We all know that the true picture is of the circuit radiating EM waves as the electric field of the battery oscillates like that of an oscillating dipole (Oscillating Dipole by John Belcher). Now my question is then how exactly would the EM waves radiate and in what direction?
The following sections are just me trying to answer the question myself but obviously failing but is optional in answering this question (everything you need to know to answer this question is all in this introduction). But if you want to know why I have been troubled by this question, feel free to continue reading:
The Math
Now let me get into some maths first with the conservation of energy from the Poynting theorem. Now if we integrate over the entire space for the equation $\vec{J}\cdot\vec{E} + \frac{\partial u}{\partial t} = -\vec{\nabla}\cdot\vec{S}$, we get:
$\frac{d}{dt}(E_{Mechanical} + E_{Field}) = 0$
Where $E_{Mechanical}$ is contributed by work done by the field on charges ($\vec{J}\cdot\vec{E}$, i.e. energy dissipated in the resistor: $I^2 R$), and $E_{Field} = \iiint_{\mathbb{R}} (\frac{\epsilon_0}{2}|\vec{E}|^2 + \frac{1}{2\mu_0}|\vec{B}|^2)dV$ is the energy stored in the field, or more accurately, the potential energy of the system.
We are also missing one more term: $E_{Chemical}$ or $E_{Battery}$, which is the mysterious energy source that keeps replenishing the dipole of the battery, and so the full equation becomes:
$\frac{d}{dt}(-E_{Battery} - E_{Mechanical}) = \frac{d}{dt}E_{Field}$
Proposals
To make this simple, let us make a few assumptions first:
- The battery and the resistor are perfect dipoles (i.e. d -> 0)
- Surface charges can instantaneously rearrange themselves
Now here are a few proposals with some reasoning as to why I think they might be false:
Direction of Travel
1. Radially:
This may first seem reasonable as it simply just uses the principle of relativity to assume information (i.e. the battery oscillating) travels at the speed of light.
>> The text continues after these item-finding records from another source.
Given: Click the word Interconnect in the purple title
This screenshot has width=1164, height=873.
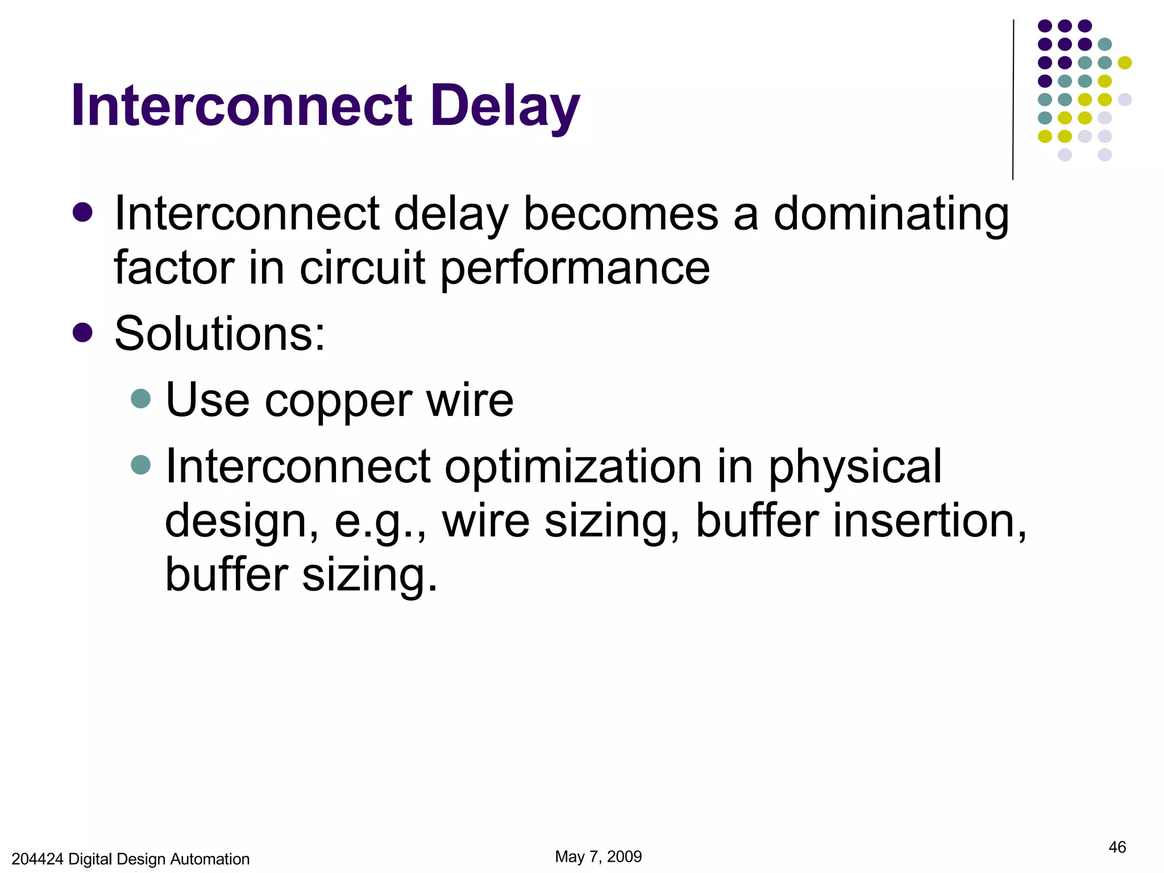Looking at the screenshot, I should pos(242,106).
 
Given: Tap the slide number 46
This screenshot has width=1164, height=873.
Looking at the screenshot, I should pos(1117,847).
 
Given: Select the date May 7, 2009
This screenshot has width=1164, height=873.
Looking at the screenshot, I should pos(598,857).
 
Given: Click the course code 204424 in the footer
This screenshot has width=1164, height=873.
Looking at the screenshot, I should pos(38,859).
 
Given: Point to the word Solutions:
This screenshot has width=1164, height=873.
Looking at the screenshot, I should pos(220,334).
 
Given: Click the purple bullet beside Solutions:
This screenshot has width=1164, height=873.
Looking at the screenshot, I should pos(83,332).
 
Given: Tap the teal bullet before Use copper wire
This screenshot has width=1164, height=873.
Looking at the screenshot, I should pos(140,398).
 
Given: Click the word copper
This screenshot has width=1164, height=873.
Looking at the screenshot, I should pos(338,401).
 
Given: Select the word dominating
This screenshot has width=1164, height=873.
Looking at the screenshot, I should pos(891,215).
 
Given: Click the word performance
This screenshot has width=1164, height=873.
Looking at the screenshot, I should pos(575,268).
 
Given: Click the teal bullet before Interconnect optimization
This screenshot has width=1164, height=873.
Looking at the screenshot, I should pos(140,465).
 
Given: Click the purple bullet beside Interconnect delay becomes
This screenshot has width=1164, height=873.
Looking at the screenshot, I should pos(83,213).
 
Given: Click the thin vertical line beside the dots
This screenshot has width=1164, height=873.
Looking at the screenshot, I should pos(1013,99).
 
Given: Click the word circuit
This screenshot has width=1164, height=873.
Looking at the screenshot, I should pos(362,268).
But then it can be realised that this propagating electromagnetic field can also influence the surface charges all along the wire of the circuit, which then themselves will also create its own "sphere of influence" (pun intended) propagating outwards at the speed of light, which then refutes this proposal.
In addition to that, the energy from the battery should all really be transferred to the battery, not to infinity.
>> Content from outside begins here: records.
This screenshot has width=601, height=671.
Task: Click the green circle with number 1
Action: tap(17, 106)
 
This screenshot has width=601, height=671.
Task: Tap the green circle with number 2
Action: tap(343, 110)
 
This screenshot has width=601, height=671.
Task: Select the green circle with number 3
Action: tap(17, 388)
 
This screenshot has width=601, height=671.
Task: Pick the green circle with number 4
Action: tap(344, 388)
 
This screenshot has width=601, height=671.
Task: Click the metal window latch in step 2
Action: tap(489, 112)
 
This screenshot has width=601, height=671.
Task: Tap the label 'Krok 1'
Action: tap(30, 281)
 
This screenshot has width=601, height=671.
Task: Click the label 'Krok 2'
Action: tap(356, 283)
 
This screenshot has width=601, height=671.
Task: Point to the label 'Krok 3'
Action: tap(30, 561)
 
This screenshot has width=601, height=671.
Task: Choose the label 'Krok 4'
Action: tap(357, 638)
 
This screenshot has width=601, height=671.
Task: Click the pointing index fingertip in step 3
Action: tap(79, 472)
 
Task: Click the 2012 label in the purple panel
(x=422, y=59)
2. Along Poynting vectors in the dc version of the circuit:
Now this would definitely seem very plausible at first, as it makes sense that the waves should all be propagating from the battery toward the resistor to transfer all its energy.
Yet the problem comes from the math of the problem:
$\frac{d}{dt}(-E_{Battery} - E_{Mechanical}) = \frac{d}{dt}E_{Field}$
Now from simple circuit analysis, we know that $E_{Battery} = -IV$, while $E_{Mechanical} = I^2 R$, resulting in:
$\frac{d}{dt}(IV - I^2 R) = \frac{d}{dt}E_{Field}$
Now usually, we can just say $IV - I^2 R = 0$, but that's only true because the speed of light is very fast for any normal circuit, and since we're doing physics, we can imagine a really long circuit, now the first problem presents itself:
Now if we agree with our proposal that the waves propagate along the Poynting vectors, this would result in multiple paths for the electromagnetic field to be "updated". But each of these paths has different lengths and so what exactly would be the electric field at the resistor, or more importantly, what is the time delay between $IV$ and $I^2 R$?
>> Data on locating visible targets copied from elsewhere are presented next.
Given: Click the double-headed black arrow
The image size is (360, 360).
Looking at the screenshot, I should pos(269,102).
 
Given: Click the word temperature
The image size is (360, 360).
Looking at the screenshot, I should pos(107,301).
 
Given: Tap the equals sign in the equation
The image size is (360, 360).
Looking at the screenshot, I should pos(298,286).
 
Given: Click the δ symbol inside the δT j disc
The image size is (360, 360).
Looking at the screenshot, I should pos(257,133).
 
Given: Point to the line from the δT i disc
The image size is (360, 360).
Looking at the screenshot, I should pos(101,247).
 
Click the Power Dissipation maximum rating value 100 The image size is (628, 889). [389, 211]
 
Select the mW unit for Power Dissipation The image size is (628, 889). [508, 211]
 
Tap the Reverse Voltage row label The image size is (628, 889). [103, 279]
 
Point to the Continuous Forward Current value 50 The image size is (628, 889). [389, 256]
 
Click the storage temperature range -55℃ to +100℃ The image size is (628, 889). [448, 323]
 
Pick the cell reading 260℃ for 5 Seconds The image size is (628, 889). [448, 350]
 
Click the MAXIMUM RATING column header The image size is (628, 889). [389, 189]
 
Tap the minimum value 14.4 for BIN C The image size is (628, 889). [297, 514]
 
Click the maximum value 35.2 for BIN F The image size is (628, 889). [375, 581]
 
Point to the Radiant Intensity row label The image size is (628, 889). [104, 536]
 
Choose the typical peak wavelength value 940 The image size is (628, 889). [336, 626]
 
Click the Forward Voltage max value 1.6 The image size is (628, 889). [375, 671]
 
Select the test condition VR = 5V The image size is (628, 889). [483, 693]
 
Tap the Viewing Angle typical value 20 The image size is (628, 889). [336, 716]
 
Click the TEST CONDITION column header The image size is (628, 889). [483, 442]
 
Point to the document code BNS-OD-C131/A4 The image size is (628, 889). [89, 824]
Even if we assume that the time delay is the time taken for information to travel in the shortest path (i.e. the straight line from the battery to the resistor), and take the length of the circuit to be $c/f$ ($f$ is the frequency of oscillation of the voltage), we will get $IV - I^2 R = 0$ as the phase difference at the battery and the resistor is $2π$, and so now we have:
$\frac{d}{dt}E_{Field} = 0$
But again, if we consider the multiple paths the EM waves take again, they are all out of phase with the shortest path and so will not result in a constant $E_{Field}$, contradicting the above equation.
How it Travels
1. The same field as a dc circuit but oscillating in magnitude spatially:
Although this is the basis of how transmission lines work, it just always seems so hand-wavy. Now although not a sound argument, I always imagined the propagation of an EM wave to be a complicated intermediate region between the new and old field (Decreasing Dipole by John Belcher) and so should be more complicated than just some form of variation of the "static/dc case".
Hopefully, someone can perhaps provide me with a simple animation of how an AC circuit actually radiates and clear my confusion regarding this problem.